*WHAT IS EXPECTED:*
Please restate the data word for word.

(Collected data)
= Beginning of Section =

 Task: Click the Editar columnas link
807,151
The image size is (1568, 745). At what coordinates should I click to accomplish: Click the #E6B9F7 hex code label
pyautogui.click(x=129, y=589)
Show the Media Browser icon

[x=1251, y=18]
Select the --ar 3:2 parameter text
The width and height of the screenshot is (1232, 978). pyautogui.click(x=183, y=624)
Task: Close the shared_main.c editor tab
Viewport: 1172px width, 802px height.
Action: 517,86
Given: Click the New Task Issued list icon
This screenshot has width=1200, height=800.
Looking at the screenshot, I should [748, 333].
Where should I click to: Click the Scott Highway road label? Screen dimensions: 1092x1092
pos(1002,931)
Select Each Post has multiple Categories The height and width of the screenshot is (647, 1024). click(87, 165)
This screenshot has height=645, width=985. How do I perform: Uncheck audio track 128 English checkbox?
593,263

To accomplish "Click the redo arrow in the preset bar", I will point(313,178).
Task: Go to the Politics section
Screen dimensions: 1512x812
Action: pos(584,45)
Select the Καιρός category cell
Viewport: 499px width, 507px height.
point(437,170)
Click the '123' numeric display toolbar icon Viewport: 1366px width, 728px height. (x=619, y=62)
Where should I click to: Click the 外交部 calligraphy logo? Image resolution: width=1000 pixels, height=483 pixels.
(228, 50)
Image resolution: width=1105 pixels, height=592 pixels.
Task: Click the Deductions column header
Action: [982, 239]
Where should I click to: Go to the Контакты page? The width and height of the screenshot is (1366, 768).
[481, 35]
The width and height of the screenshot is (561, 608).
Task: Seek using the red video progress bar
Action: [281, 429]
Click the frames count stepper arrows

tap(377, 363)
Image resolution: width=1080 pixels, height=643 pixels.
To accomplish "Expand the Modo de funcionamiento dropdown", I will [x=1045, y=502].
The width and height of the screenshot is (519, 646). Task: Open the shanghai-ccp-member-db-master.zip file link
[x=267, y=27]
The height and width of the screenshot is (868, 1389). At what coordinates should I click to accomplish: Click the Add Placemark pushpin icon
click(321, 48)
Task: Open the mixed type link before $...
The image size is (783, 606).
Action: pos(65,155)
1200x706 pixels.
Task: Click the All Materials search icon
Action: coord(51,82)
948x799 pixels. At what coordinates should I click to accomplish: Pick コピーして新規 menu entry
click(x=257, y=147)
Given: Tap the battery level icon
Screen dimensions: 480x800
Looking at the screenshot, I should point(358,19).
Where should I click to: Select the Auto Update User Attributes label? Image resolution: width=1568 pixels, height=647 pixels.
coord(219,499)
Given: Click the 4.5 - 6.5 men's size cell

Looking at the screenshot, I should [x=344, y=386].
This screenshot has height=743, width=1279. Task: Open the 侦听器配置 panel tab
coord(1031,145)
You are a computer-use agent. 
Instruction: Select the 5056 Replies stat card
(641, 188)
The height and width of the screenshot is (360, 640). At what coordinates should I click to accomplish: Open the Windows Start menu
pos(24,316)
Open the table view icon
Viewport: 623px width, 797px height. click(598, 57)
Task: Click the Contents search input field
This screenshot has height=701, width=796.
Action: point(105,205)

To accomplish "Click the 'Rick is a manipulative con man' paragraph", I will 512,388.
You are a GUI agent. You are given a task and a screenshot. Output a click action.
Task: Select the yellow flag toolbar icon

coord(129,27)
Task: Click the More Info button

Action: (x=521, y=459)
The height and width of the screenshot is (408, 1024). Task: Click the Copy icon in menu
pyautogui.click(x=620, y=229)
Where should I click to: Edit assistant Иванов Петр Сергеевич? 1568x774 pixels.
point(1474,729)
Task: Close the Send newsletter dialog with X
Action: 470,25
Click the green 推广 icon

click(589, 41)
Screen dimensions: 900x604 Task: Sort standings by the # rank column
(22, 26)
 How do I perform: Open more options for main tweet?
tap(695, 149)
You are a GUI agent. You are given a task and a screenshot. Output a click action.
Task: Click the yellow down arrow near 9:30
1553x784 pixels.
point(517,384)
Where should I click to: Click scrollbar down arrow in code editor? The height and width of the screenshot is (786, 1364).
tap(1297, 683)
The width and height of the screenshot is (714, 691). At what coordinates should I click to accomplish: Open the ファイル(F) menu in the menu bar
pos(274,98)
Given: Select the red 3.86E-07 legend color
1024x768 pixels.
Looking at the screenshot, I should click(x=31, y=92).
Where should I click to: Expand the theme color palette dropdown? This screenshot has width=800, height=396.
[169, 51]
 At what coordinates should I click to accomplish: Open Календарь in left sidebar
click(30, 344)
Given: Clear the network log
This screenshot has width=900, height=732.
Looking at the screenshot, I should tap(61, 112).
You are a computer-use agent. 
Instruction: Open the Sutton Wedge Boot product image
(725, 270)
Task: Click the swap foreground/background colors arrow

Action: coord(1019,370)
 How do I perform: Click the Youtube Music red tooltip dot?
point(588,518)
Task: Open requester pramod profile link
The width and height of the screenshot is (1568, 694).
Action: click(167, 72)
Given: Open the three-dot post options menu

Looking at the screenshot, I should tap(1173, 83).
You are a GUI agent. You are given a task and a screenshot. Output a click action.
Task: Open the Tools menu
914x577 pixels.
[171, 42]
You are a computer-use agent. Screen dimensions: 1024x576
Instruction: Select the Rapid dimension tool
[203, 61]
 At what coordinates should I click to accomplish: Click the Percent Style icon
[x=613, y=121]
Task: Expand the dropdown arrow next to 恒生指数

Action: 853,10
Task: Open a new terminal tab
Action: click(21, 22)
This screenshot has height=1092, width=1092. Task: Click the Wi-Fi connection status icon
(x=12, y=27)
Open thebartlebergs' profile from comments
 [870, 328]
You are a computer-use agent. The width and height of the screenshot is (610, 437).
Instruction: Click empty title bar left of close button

= End of Section =

*SOLUTION TO THIS TASK:*
 Task: Click the Editar columnas link
807,151
The image size is (1568, 745). At what coordinates should I click to accomplish: Click the #E6B9F7 hex code label
pyautogui.click(x=129, y=589)
Show the Media Browser icon

[x=1251, y=18]
Select the --ar 3:2 parameter text
The width and height of the screenshot is (1232, 978). pyautogui.click(x=183, y=624)
Task: Close the shared_main.c editor tab
Viewport: 1172px width, 802px height.
Action: 517,86
Given: Click the New Task Issued list icon
This screenshot has width=1200, height=800.
Looking at the screenshot, I should [748, 333].
Where should I click to: Click the Scott Highway road label? Screen dimensions: 1092x1092
pos(1002,931)
Select Each Post has multiple Categories The height and width of the screenshot is (647, 1024). click(87, 165)
This screenshot has height=645, width=985. How do I perform: Uncheck audio track 128 English checkbox?
593,263

To accomplish "Click the redo arrow in the preset bar", I will point(313,178).
Task: Go to the Politics section
Screen dimensions: 1512x812
Action: pos(584,45)
Select the Καιρός category cell
Viewport: 499px width, 507px height.
point(437,170)
Click the '123' numeric display toolbar icon Viewport: 1366px width, 728px height. (x=619, y=62)
Where should I click to: Click the 外交部 calligraphy logo? Image resolution: width=1000 pixels, height=483 pixels.
(228, 50)
Image resolution: width=1105 pixels, height=592 pixels.
Task: Click the Deductions column header
Action: [982, 239]
Where should I click to: Go to the Контакты page? The width and height of the screenshot is (1366, 768).
[481, 35]
The width and height of the screenshot is (561, 608).
Task: Seek using the red video progress bar
Action: [281, 429]
Click the frames count stepper arrows

tap(377, 363)
Image resolution: width=1080 pixels, height=643 pixels.
To accomplish "Expand the Modo de funcionamiento dropdown", I will [x=1045, y=502].
The width and height of the screenshot is (519, 646). Task: Open the shanghai-ccp-member-db-master.zip file link
[x=267, y=27]
The height and width of the screenshot is (868, 1389). At what coordinates should I click to accomplish: Click the Add Placemark pushpin icon
click(321, 48)
Task: Open the mixed type link before $...
The image size is (783, 606).
Action: pos(65,155)
1200x706 pixels.
Task: Click the All Materials search icon
Action: coord(51,82)
948x799 pixels. At what coordinates should I click to accomplish: Pick コピーして新規 menu entry
click(x=257, y=147)
Given: Tap the battery level icon
Screen dimensions: 480x800
Looking at the screenshot, I should point(358,19).
Where should I click to: Select the Auto Update User Attributes label? Image resolution: width=1568 pixels, height=647 pixels.
coord(219,499)
Given: Click the 4.5 - 6.5 men's size cell

Looking at the screenshot, I should [x=344, y=386].
This screenshot has height=743, width=1279. Task: Open the 侦听器配置 panel tab
coord(1031,145)
You are a computer-use agent. 
Instruction: Select the 5056 Replies stat card
(641, 188)
The height and width of the screenshot is (360, 640). At what coordinates should I click to accomplish: Open the Windows Start menu
pos(24,316)
Open the table view icon
Viewport: 623px width, 797px height. click(598, 57)
Task: Click the Contents search input field
This screenshot has height=701, width=796.
Action: point(105,205)

To accomplish "Click the 'Rick is a manipulative con man' paragraph", I will 512,388.
You are a GUI agent. You are given a task and a screenshot. Output a click action.
Task: Select the yellow flag toolbar icon

coord(129,27)
Task: Click the More Info button

Action: (x=521, y=459)
The height and width of the screenshot is (408, 1024). Task: Click the Copy icon in menu
pyautogui.click(x=620, y=229)
Where should I click to: Edit assistant Иванов Петр Сергеевич? 1568x774 pixels.
point(1474,729)
Task: Close the Send newsletter dialog with X
Action: 470,25
Click the green 推广 icon

click(589, 41)
Screen dimensions: 900x604 Task: Sort standings by the # rank column
(22, 26)
 How do I perform: Open more options for main tweet?
tap(695, 149)
You are a GUI agent. You are given a task and a screenshot. Output a click action.
Task: Click the yellow down arrow near 9:30
1553x784 pixels.
point(517,384)
Where should I click to: Click scrollbar down arrow in code editor? The height and width of the screenshot is (786, 1364).
tap(1297, 683)
The width and height of the screenshot is (714, 691). At what coordinates should I click to accomplish: Open the ファイル(F) menu in the menu bar
pos(274,98)
Given: Select the red 3.86E-07 legend color
1024x768 pixels.
Looking at the screenshot, I should click(x=31, y=92).
Where should I click to: Expand the theme color palette dropdown? This screenshot has width=800, height=396.
[169, 51]
 At what coordinates should I click to accomplish: Open Календарь in left sidebar
click(30, 344)
Given: Clear the network log
This screenshot has width=900, height=732.
Looking at the screenshot, I should tap(61, 112).
You are a computer-use agent. 
Instruction: Open the Sutton Wedge Boot product image
(725, 270)
Task: Click the swap foreground/background colors arrow

Action: coord(1019,370)
 How do I perform: Click the Youtube Music red tooltip dot?
point(588,518)
Task: Open requester pramod profile link
The width and height of the screenshot is (1568, 694).
Action: click(167, 72)
Given: Open the three-dot post options menu

Looking at the screenshot, I should tap(1173, 83).
You are a GUI agent. You are given a task and a screenshot. Output a click action.
Task: Open the Tools menu
914x577 pixels.
[171, 42]
You are a computer-use agent. Screen dimensions: 1024x576
Instruction: Select the Rapid dimension tool
[203, 61]
 At what coordinates should I click to accomplish: Click the Percent Style icon
[x=613, y=121]
Task: Expand the dropdown arrow next to 恒生指数

Action: 853,10
Task: Open a new terminal tab
Action: click(21, 22)
This screenshot has height=1092, width=1092. Task: Click the Wi-Fi connection status icon
(x=12, y=27)
Open thebartlebergs' profile from comments
 [870, 328]
You are a computer-use agent. The width and height of the screenshot is (610, 437).
Instruction: Click empty title bar left of close button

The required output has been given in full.